Figure 8.

Callosal axons express spontaneous calcium transients positively correlated with rates of axon outgrowth. (A) A coronal cortical slice electroporated with GCaMP2 plasmids into the left cortex. Arrow indicates postcrossing (contra) position of the growth cone imaged in (D). Borders of the callosum (cc) and the midline are outlined in red. (B) Tracing of calcium activity measured by changes in GCaMP2 fluorescence over baseline. Calcium activity increases after a few min. (C) Tracing of calcium activity from (B) zoomed in to the time shown in the bracket. (D) Fluorescence images of the growth cone measured in (B,C) at time points indicated by the arrowheads in (C). (E) Within 20 min of the onset of calcium activity shown in (B) the axon begins to advance rapidly through the contralateral callosum. (F) Examples of single calcium transients measured by ratiometric imaging of growth cones co-expressing DsRed2 and GCaMP2. (G) Plot of frequencies of calcium transients in pre- or post-crossing callosal axons, **p < 0.01, t test. All frequencies are in transients/h. (H) Scatter plot of the frequency of calcium transients vs. the rate of axon outgrowth in individual callosal axons.

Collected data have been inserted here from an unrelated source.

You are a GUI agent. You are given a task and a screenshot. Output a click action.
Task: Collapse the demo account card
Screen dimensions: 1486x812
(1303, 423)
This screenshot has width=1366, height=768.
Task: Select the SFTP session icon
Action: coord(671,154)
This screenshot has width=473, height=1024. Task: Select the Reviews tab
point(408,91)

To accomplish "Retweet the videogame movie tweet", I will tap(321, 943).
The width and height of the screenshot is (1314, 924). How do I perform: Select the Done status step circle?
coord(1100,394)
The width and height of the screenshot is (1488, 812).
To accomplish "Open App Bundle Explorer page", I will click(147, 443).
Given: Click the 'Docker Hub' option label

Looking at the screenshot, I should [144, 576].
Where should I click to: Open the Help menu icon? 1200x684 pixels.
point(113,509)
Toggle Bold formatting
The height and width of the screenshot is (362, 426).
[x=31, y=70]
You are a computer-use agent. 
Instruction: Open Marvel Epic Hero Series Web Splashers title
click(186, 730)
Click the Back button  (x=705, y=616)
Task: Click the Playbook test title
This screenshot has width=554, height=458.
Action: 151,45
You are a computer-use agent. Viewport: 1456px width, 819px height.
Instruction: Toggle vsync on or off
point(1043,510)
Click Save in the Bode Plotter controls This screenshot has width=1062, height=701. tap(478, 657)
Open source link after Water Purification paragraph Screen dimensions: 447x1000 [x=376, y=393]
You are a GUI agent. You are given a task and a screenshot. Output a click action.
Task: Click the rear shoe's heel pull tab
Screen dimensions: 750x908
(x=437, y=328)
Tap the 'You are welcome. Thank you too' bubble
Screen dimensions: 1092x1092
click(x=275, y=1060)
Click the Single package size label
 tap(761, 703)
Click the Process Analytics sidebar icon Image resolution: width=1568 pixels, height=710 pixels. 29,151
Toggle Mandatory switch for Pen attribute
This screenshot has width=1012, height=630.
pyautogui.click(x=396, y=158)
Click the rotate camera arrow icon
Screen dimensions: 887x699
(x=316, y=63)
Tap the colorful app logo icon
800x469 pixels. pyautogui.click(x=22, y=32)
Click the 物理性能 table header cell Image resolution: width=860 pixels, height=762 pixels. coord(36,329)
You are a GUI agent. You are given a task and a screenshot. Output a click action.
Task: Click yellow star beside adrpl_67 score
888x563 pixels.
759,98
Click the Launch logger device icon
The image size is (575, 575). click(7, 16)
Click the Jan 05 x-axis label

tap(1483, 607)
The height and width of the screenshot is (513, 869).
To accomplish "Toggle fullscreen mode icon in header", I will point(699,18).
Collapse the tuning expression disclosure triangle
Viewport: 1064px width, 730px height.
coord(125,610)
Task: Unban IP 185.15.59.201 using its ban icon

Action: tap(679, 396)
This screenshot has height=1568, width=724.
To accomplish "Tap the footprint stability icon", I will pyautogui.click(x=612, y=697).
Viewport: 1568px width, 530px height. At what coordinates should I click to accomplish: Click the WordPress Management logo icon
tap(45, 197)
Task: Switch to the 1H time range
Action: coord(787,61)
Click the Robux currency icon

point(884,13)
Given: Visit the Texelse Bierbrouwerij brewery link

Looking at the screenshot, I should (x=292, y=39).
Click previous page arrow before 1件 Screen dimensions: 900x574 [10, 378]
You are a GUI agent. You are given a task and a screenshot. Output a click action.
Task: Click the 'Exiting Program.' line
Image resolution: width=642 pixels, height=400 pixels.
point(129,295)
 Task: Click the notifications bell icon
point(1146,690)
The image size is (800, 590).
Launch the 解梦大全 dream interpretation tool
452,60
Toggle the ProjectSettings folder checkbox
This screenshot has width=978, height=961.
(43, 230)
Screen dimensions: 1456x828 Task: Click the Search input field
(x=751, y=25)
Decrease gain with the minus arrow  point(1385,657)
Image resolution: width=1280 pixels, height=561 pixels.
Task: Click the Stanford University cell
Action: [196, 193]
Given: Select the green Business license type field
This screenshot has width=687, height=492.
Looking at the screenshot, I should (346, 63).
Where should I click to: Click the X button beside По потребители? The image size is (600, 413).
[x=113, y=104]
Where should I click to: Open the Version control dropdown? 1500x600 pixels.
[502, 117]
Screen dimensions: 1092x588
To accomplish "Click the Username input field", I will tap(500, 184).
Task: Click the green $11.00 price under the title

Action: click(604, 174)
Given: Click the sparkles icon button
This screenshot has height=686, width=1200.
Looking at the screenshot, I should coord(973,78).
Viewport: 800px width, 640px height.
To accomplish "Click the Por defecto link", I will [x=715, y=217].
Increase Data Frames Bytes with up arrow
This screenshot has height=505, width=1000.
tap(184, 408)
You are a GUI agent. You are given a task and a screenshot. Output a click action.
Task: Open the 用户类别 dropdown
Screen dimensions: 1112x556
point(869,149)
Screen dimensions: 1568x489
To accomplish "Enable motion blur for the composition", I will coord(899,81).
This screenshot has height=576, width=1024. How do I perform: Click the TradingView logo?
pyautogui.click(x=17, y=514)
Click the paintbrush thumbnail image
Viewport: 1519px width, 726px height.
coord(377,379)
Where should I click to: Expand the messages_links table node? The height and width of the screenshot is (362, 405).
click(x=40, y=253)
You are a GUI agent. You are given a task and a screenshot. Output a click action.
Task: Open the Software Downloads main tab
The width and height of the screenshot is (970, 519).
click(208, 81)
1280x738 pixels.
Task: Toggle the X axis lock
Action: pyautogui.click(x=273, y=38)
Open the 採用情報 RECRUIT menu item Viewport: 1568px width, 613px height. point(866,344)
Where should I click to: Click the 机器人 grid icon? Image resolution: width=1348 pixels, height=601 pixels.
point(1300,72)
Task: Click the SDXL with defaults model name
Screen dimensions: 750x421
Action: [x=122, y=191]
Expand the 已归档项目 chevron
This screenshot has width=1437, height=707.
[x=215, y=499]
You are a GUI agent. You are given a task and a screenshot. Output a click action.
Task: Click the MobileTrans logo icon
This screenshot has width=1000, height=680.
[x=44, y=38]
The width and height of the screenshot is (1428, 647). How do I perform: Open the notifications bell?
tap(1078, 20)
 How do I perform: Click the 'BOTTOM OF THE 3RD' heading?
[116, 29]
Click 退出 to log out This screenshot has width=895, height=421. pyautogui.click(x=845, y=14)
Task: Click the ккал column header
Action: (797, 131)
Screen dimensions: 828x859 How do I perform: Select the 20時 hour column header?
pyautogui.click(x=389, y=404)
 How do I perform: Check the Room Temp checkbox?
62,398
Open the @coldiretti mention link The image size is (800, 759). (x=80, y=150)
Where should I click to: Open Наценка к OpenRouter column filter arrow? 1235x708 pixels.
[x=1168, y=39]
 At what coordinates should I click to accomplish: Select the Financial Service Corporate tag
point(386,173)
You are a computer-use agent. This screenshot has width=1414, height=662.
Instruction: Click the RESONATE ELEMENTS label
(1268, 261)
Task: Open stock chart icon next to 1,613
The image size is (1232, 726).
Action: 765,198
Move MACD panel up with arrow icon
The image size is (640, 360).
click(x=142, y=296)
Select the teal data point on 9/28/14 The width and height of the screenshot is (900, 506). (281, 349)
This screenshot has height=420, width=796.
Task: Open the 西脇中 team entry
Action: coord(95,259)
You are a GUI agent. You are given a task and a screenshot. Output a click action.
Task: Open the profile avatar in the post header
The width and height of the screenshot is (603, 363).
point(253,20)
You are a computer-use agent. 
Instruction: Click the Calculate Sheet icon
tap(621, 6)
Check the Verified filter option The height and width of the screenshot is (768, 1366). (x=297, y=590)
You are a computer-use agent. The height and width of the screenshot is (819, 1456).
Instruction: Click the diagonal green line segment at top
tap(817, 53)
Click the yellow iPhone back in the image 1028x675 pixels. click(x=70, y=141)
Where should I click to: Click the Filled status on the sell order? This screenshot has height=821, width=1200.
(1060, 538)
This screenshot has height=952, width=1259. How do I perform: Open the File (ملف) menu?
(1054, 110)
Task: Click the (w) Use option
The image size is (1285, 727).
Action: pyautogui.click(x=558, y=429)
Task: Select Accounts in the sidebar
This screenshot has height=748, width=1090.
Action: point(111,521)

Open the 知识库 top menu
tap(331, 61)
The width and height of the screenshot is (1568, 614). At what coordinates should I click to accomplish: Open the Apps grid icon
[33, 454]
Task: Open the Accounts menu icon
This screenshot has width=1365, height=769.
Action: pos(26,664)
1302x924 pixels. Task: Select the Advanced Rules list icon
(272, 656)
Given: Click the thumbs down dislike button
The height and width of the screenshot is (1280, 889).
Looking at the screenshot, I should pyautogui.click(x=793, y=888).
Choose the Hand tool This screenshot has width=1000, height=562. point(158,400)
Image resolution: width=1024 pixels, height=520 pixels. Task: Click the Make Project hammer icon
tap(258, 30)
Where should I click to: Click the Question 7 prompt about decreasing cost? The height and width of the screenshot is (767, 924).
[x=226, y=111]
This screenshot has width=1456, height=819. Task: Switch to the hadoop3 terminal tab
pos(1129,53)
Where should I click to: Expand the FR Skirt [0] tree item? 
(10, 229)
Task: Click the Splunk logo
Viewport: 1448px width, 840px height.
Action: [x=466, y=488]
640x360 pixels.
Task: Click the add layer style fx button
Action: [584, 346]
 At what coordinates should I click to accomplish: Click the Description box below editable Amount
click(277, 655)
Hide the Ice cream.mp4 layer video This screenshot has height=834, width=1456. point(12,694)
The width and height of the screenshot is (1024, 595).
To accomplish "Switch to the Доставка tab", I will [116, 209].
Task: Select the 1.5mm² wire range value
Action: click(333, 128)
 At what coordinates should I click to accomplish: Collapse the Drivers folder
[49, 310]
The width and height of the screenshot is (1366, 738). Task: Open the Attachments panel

The line represents the least-squares linear regression (slope significantly non-zero, p < 0.01). (I) An example of spontaneous calcium transients (top row) which are attenuated by application of SKF at time 0.00 (bottom row). (J) Tracing of calcium activity in the growth cone shown in (I) before and after application of SKF. Scale bars 10 μm except (I) which is 5 μm. Pseudocolor calibration bars indicate fluorescence intensity (D) or ratio of GCaMP2 to DsRed2 fluorescence intensities (F) in arbitrary units. (Reprinted from Hutchins et al., 2011).